## Quoted text
══════════════════════════════
# Coefficient of Drag Problem



## leekelley (Apr 3, 2015)

Fellow engineers,

I'm working through some practice exams (specifically the Lindeburg Practice Exam) and running into some extremely frustrating issues with assumptions at times. This latest issue is about the morning session's #28.

There are several ways of finding the coefficient of drag on an object in a fluid stream, but the solution here finds the Reynolds #, and the L/h ratio, and uses them to find the coefficient of drag "graphically." Ok... Where's that graph? It's not in the Lindeburg MERM. And what's up with needing to estimate a coefficient of drag, and having answers that are nearly within 10% of each other?!

Depending on what online reference you would like to choose, you could have the coefficient of drag differing from their assumption by almost 100%! And keep in mind, the problem gave no description of shape other than its length, width, and height. I would assume it was a rectangular prism, but then I'd miss the problem.

What do you guys use to estimate the coefficient of drag on an object moving through air?
══════════════════════════════
## Dataset extract

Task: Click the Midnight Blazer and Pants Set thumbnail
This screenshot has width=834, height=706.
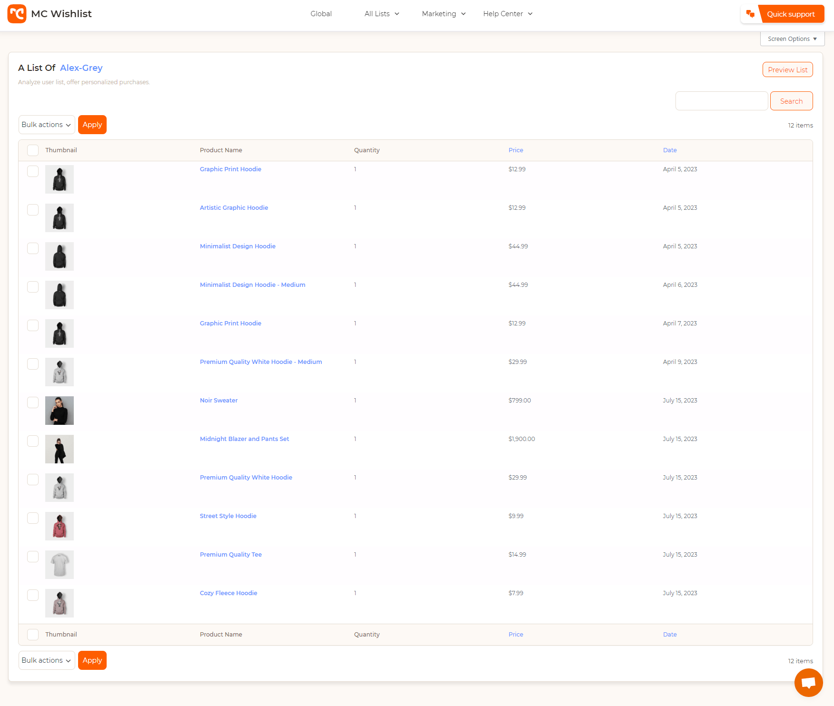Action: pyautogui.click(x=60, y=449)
══════════════════════════════
## Given instruction
Repeat word for word the part of the drag coefficient post from "# Coefficient of" up to and including "morning session's #28.".

## Solution
# Coefficient of Drag Problem



## leekelley (Apr 3, 2015)

Fellow engineers,

I'm working through some practice exams (specifically the Lindeburg Practice Exam) and running into some extremely frustrating issues with assumptions at times. This latest issue is about the morning session's #28.